Add repo reality scanner workplan

This commit is contained in:
2026-05-19 02:26:02 +02:00
parent edf2062a7a
commit 5523b8f493

View File

@@ -0,0 +1,334 @@
---
id: RAIL-FAB-WP-0010
type: workplan
title: "Repo Reality Scanner"
domain: railiance
repo: railiance-fabric
status: proposed
owner: codex
topic_slug: railiance
planning_priority: high
planning_order: 10
created: "2026-05-19"
updated: "2026-05-19"
---
# RAIL-FAB-WP-0010 - Repo Reality Scanner
## Goal
Create a facility that scans or rescans repositories and turns observed repo
reality into Fabric graph entities: nodes, edges, and attributes. The scanner
should combine deterministic extraction rules with LLM-assisted interpretation
through `llm-connect`, so the Fabric graph can become more accurate over time
without requiring every repository to hand-author perfect declarations first.
The facility must be safe for repeated rescans. It should avoid duplicate
entities, update changed entities, and retire entities that are no longer
observable. The result should be a disciplined discovery pipeline that can
follow source files, manifests, service catalogs, package registries, API
contracts, deployment descriptors, and other systematic sources before asking
an LLM to infer higher-level structure.
## Background
Railiance Fabric currently treats repo-owned declarations as the authoritative
graph source and the registry as a read/index layer. That remains the desired
direction for high-confidence data. This workplan adds a discovery layer that
can propose, maintain, and explain graph facts gathered from available repos.
The scanner should not create untraceable graph magic. Every inferred node,
edge, and attribute needs source evidence, confidence, extraction method,
stable identity, and replacement semantics. Deterministic rules should win
where possible; LLM extraction should fill gaps, classify ambiguous evidence,
and explain candidate relationships using structured outputs.
`llm-connect` provides a local Python integration surface for this:
- `create_adapter(provider, model=...)`
- `RunConfig`
- `MockLLMAdapter` for offline tests
- provider resolution via TOML configuration
- typed LLM errors and usage metadata
## Design Principles
- Prefer systematic evidence before LLM inference.
- Preserve repo-owned declarations as higher-trust data than discovery output.

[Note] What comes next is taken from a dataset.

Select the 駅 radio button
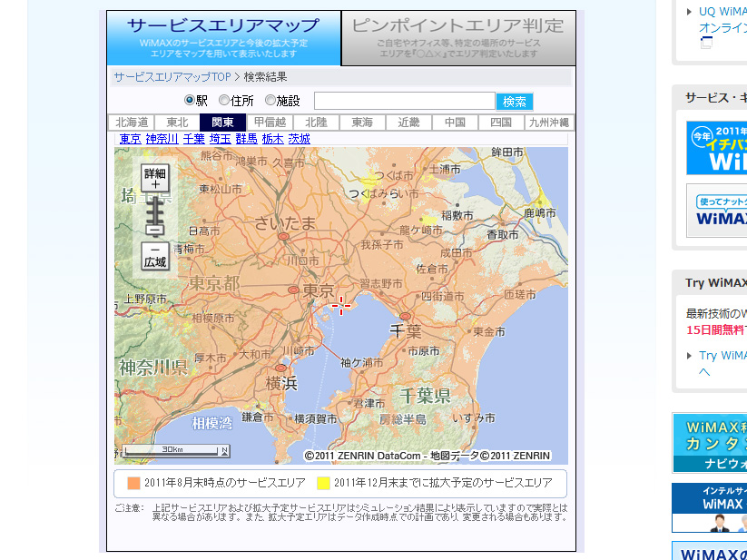190,101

- Make stable entity identity explicit and deterministic.
- Treat rescans as replacement runs over a scoped source set, not as append-only
guesses.
- Keep duplicates from entering the graph by matching stable keys, aliases,
source anchors, normalized names, and declared relationships.

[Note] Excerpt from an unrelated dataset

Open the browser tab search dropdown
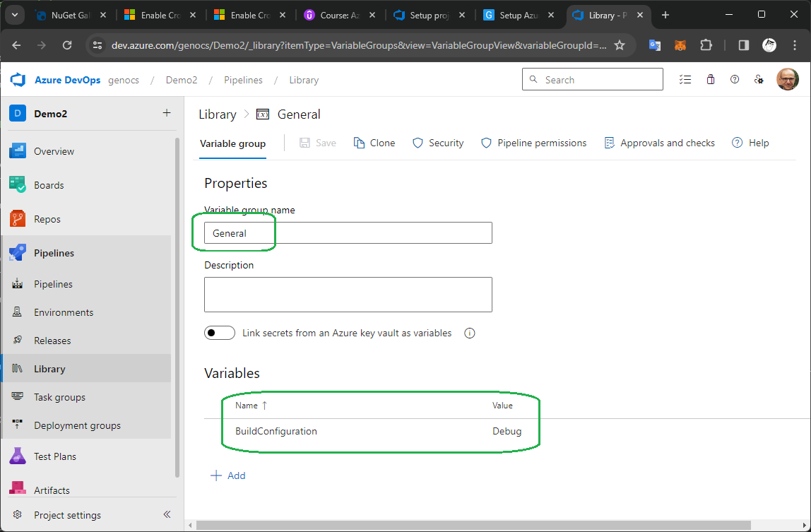Screen dimensions: 811x532 (x=14, y=15)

- Track stale or vanished evidence with tombstones or retired candidates rather
than silently leaving old entities active.
- Make every candidate explainable: source path, extractor, prompt version,
evidence snippets or structured references, confidence, and review state.
- Keep LLM prompts small, auditable, testable, and replaceable.
- Support dry-run diffs before accepting discovery changes into the registry.
## Proposed Architecture
The scanner should produce a `FabricDiscoverySnapshot` for a repository and
commit. A snapshot is a normalized candidate graph plus evidence metadata:
- candidate nodes
- candidate edges
- candidate attributes
- source anchors
- extraction provenance
- identity keys and aliases
- confidence/review state
- replacement scope
- tombstones for previously observed candidates no longer present
Accepted scanner output can then be projected into existing `FabricGraphExport`
snapshots, graph explorer payloads, and registry drift APIs. Where repo-owned
declarations already exist, discovered entities should be matched and attached
as supporting evidence rather than duplicated.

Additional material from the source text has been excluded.